Parabolic spool guides and re-purposed monitor stand
Additionally, I designed, printed and assembled parabolic spool guides to better deliver filament (especially for hot-spooled or otherwise sticky filaments like carbon fiber). This I combined with a designed/re-purposed dual-monitor stand to move the spools above the printer rather than below.
Remove the temperature gradient
First-layer adhesion was aided by adding a foam enclosure/door and a temperature-monitoring Raspberry Pi 3B to the inside (opposite the internal webcam). The latter helps to heat up the print volume area, keeping things from 90-100 degrees Fahrenheit.
Remove the PTFE tubing
Filament diameter inconsistencies resulted in filament getting stuck in the PTFE tubing. I now rarely route the filament through the tubing, having removed the awkward bottom-to-top filament delivery path from earlier.
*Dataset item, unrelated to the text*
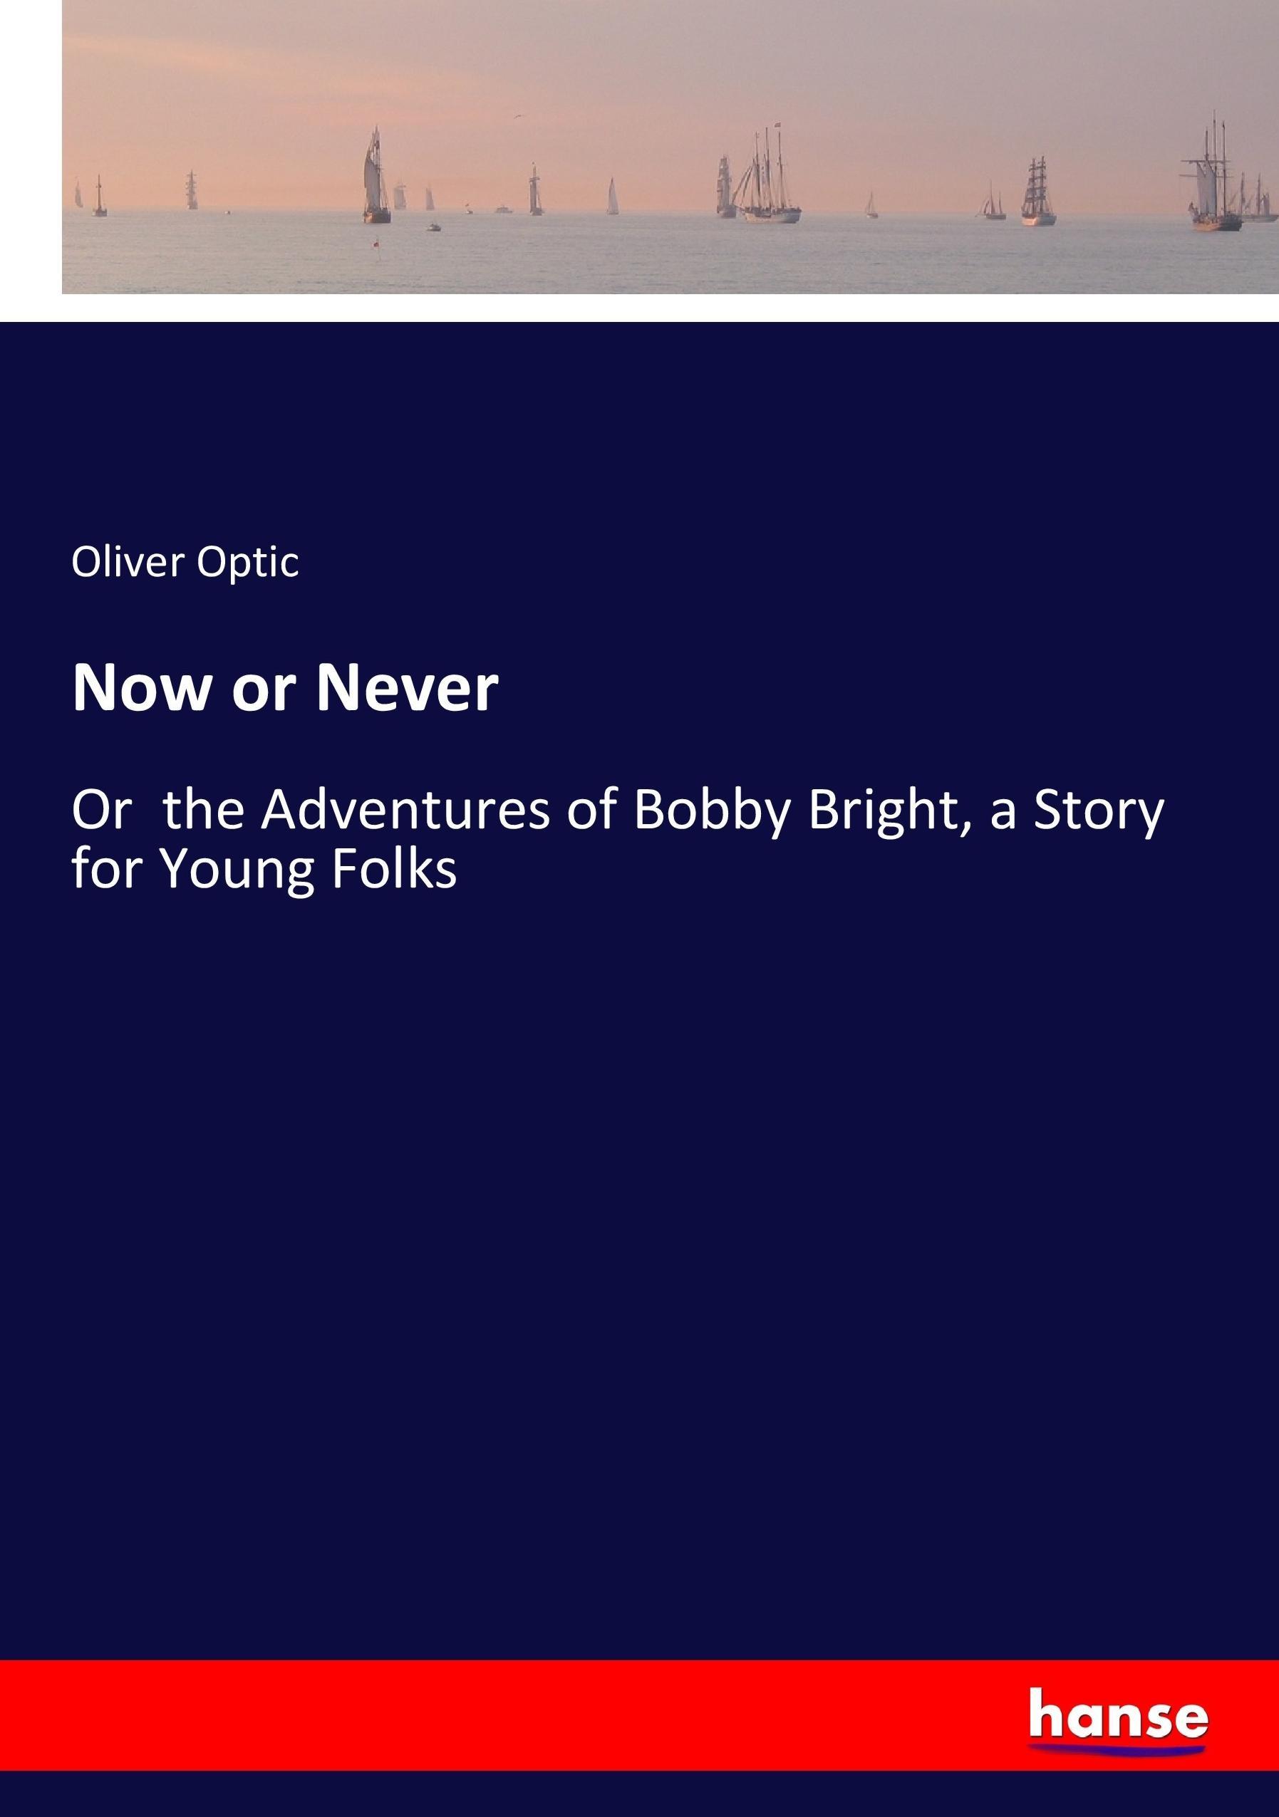Click the author name Oliver Optic
The image size is (1279, 1817).
coord(184,562)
And finally, a filament movement detection mechanism
This weeks work then revolves around fixing the underlying problem. The solution isn’t filament runout detection. The more accurate problem and better solution is actually loss of filament movement and its detection.
When I began to think of solutions, in my head I was adding black/white encoder rings to the sides of the spools themselves. I would need to add those to all spools of course. I’d also need to design something which reads those as ones and zeroes.
I decided that a roller/follower which is turned by the spool is also a solution. I then envisioned writing drivers and creating a small circuit board for all this so that it could talk to Raspbian, the operating system which OctoPrint runs on.
Mouse to the rescue
Finally, it hit me that a standard computer mouse does this naturally. The older style of ball mouse has a follower which detects when the ball is moving. Even the newer style of mice still have a scroll wheel which is covered in rubber and would do nicely. In my imagination, the first iteration of this had the filament trapped against that rubber wheel. In today’s version, the wheel merely comes in contact with the side of the spool itself for the win.
As a bonus, the computer mouse already has the serial communication and Linux driver built-in. It was trivial to write a small Python script to detect scrolling events.
no mice will be harmed … in the making of this gadget.
The mouse should fit nicely and without any modifications to a 3D-printed holder. The serial connection goes to the Raspberry Pi and is then detected in an OctoPrint plugin. During a print job the scrolling events will be monitored; any loss of scrolling over the sampling period will then pause the job and alert the operator with a sound event.